(Zebrane dane)
┄┄┄┄┄┄

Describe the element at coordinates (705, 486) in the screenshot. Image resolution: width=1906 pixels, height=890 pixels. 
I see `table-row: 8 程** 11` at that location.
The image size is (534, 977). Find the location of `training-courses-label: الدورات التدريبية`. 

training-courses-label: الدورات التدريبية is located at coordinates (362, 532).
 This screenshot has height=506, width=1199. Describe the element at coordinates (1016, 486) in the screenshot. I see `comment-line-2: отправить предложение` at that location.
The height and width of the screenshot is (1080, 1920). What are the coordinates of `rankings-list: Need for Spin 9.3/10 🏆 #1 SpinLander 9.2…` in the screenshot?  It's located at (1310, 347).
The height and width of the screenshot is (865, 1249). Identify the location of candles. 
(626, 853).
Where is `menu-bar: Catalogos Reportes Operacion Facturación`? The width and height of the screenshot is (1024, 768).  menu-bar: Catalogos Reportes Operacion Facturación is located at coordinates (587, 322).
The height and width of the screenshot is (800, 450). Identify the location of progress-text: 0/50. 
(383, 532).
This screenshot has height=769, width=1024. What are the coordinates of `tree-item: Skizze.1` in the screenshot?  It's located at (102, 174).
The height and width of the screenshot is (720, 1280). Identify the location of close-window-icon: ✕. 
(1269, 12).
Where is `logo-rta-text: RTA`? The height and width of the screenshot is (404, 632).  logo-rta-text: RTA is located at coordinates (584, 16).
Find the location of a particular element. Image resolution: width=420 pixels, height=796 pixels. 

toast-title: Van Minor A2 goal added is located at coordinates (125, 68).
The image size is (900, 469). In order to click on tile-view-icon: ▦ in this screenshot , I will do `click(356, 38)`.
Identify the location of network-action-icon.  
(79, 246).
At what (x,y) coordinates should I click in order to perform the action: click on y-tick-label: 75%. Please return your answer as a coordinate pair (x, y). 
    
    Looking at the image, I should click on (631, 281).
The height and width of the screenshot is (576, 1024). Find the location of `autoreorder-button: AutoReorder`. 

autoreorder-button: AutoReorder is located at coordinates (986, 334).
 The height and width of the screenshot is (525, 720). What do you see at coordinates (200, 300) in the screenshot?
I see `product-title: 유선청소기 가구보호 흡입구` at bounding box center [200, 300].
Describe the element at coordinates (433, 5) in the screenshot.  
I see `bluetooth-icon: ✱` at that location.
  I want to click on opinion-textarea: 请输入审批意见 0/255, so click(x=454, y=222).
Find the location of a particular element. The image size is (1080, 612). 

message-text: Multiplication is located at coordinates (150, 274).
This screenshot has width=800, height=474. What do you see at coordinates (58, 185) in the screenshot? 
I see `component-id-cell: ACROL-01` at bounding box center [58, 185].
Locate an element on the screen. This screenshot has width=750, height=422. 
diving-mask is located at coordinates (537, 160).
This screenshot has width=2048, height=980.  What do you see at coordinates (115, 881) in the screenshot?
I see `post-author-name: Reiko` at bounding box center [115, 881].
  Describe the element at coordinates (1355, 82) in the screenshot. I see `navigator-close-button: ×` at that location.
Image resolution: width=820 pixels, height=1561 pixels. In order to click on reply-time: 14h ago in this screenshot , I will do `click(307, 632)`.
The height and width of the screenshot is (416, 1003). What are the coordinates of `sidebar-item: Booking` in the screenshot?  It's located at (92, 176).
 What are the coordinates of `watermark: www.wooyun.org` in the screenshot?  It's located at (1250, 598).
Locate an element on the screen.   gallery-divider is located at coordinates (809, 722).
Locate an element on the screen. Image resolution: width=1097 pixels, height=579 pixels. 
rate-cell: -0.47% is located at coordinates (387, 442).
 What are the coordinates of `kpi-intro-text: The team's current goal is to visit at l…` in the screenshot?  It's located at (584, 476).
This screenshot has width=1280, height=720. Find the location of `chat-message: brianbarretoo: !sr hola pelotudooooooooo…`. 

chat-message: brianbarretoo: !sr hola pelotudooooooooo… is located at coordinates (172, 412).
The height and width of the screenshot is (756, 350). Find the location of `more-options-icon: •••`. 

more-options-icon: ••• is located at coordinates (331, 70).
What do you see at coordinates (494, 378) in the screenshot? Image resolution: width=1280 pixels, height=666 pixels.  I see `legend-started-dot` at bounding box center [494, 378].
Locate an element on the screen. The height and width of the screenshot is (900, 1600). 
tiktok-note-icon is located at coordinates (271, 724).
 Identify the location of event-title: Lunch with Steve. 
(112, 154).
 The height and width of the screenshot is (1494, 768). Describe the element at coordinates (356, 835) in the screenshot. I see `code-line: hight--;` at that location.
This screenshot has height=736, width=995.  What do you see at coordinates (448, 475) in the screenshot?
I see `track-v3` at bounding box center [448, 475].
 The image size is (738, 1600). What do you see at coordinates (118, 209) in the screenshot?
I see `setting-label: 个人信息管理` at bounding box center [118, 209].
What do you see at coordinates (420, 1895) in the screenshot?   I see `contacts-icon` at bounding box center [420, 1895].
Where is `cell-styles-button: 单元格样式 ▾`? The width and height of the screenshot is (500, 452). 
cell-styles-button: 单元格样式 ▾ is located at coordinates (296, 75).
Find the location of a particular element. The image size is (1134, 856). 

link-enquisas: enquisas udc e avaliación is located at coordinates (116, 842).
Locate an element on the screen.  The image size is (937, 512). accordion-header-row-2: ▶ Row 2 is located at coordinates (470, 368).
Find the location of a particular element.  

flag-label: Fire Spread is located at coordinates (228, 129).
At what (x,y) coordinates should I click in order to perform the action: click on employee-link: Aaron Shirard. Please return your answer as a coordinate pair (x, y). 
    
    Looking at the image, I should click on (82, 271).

┄┄┄┄┄┄

◆ **POLECENIE**
Przedstaw wszystkie wiersze powyższego wykazu w postaci listy numerowanej, pomijając puste wiersze.

◆ **ODPOWIEDŹ**
1. Describe the element at coordinates (705, 486) in the screenshot. Image resolution: width=1906 pixels, height=890 pixels. 
2. I see `table-row: 8 程** 11` at that location.
3. The image size is (534, 977). Find the location of `training-courses-label: الدورات التدريبية`. 
4. training-courses-label: الدورات التدريبية is located at coordinates (362, 532).
5.  This screenshot has height=506, width=1199. Describe the element at coordinates (1016, 486) in the screenshot. I see `comment-line-2: отправить предложение` at that location.
6. The height and width of the screenshot is (1080, 1920). What are the coordinates of `rankings-list: Need for Spin 9.3/10 🏆 #1 SpinLander 9.2…` in the screenshot?  It's located at (1310, 347).
7. The height and width of the screenshot is (865, 1249). Identify the location of candles. 
8. (626, 853).
9. Where is `menu-bar: Catalogos Reportes Operacion Facturación`? The width and height of the screenshot is (1024, 768).  menu-bar: Catalogos Reportes Operacion Facturación is located at coordinates (587, 322).
10. The height and width of the screenshot is (800, 450). Identify the location of progress-text: 0/50. 
11. (383, 532).
12. This screenshot has height=769, width=1024. What are the coordinates of `tree-item: Skizze.1` in the screenshot?  It's located at (102, 174).
13. The height and width of the screenshot is (720, 1280). Identify the location of close-window-icon: ✕. 
14. (1269, 12).
15. Where is `logo-rta-text: RTA`? The height and width of the screenshot is (404, 632).  logo-rta-text: RTA is located at coordinates (584, 16).
16. Find the location of a particular element. Image resolution: width=420 pixels, height=796 pixels. 
17. toast-title: Van Minor A2 goal added is located at coordinates (125, 68).
18. The image size is (900, 469). In order to click on tile-view-icon: ▦ in this screenshot , I will do `click(356, 38)`.
19. Identify the location of network-action-icon.  
20. (79, 246).
21. At what (x,y) coordinates should I click in order to perform the action: click on y-tick-label: 75%. Please return your answer as a coordinate pair (x, y). 
22.     Looking at the image, I should click on (631, 281).
23. The height and width of the screenshot is (576, 1024). Find the location of `autoreorder-button: AutoReorder`. 
24. autoreorder-button: AutoReorder is located at coordinates (986, 334).
25.  The height and width of the screenshot is (525, 720). What do you see at coordinates (200, 300) in the screenshot?
26. I see `product-title: 유선청소기 가구보호 흡입구` at bounding box center [200, 300].
27. Describe the element at coordinates (433, 5) in the screenshot.  
28. I see `bluetooth-icon: ✱` at that location.
29.   I want to click on opinion-textarea: 请输入审批意见 0/255, so click(x=454, y=222).
30. Find the location of a particular element. The image size is (1080, 612). 
31. message-text: Multiplication is located at coordinates (150, 274).
32. This screenshot has width=800, height=474. What do you see at coordinates (58, 185) in the screenshot? 
33. I see `component-id-cell: ACROL-01` at bounding box center [58, 185].
34. Locate an element on the screen. This screenshot has width=750, height=422. 
35. diving-mask is located at coordinates (537, 160).
36. This screenshot has width=2048, height=980.  What do you see at coordinates (115, 881) in the screenshot?
37. I see `post-author-name: Reiko` at bounding box center [115, 881].
38.   Describe the element at coordinates (1355, 82) in the screenshot. I see `navigator-close-button: ×` at that location.
39. Image resolution: width=820 pixels, height=1561 pixels. In order to click on reply-time: 14h ago in this screenshot , I will do `click(307, 632)`.
40. The height and width of the screenshot is (416, 1003). What are the coordinates of `sidebar-item: Booking` in the screenshot?  It's located at (92, 176).
41.  What are the coordinates of `watermark: www.wooyun.org` in the screenshot?  It's located at (1250, 598).
42. Locate an element on the screen.   gallery-divider is located at coordinates (809, 722).
43. Locate an element on the screen. Image resolution: width=1097 pixels, height=579 pixels. 
44. rate-cell: -0.47% is located at coordinates (387, 442).
45.  What are the coordinates of `kpi-intro-text: The team's current goal is to visit at l…` in the screenshot?  It's located at (584, 476).
46. This screenshot has width=1280, height=720. Find the location of `chat-message: brianbarretoo: !sr hola pelotudooooooooo…`. 
47. chat-message: brianbarretoo: !sr hola pelotudooooooooo… is located at coordinates (172, 412).
48. The height and width of the screenshot is (756, 350). Find the location of `more-options-icon: •••`. 
49. more-options-icon: ••• is located at coordinates (331, 70).
50. What do you see at coordinates (494, 378) in the screenshot? Image resolution: width=1280 pixels, height=666 pixels.  I see `legend-started-dot` at bounding box center [494, 378].
51. Locate an element on the screen. The height and width of the screenshot is (900, 1600). 
52. tiktok-note-icon is located at coordinates (271, 724).
53.  Identify the location of event-title: Lunch with Steve. 
54. (112, 154).
55.  The height and width of the screenshot is (1494, 768). Describe the element at coordinates (356, 835) in the screenshot. I see `code-line: hight--;` at that location.
56. This screenshot has height=736, width=995.  What do you see at coordinates (448, 475) in the screenshot?
57. I see `track-v3` at bounding box center [448, 475].
58.  The image size is (738, 1600). What do you see at coordinates (118, 209) in the screenshot?
59. I see `setting-label: 个人信息管理` at bounding box center [118, 209].
60. What do you see at coordinates (420, 1895) in the screenshot?   I see `contacts-icon` at bounding box center [420, 1895].
61. Where is `cell-styles-button: 单元格样式 ▾`? The width and height of the screenshot is (500, 452). 
62. cell-styles-button: 单元格样式 ▾ is located at coordinates (296, 75).
63. Find the location of a particular element. The image size is (1134, 856). 
64. link-enquisas: enquisas udc e avaliación is located at coordinates (116, 842).
65. Locate an element on the screen.  The image size is (937, 512). accordion-header-row-2: ▶ Row 2 is located at coordinates (470, 368).
66. Find the location of a particular element.  
67. flag-label: Fire Spread is located at coordinates (228, 129).
68. At what (x,y) coordinates should I click in order to perform the action: click on employee-link: Aaron Shirard. Please return your answer as a coordinate pair (x, y). 
69.     Looking at the image, I should click on (82, 271).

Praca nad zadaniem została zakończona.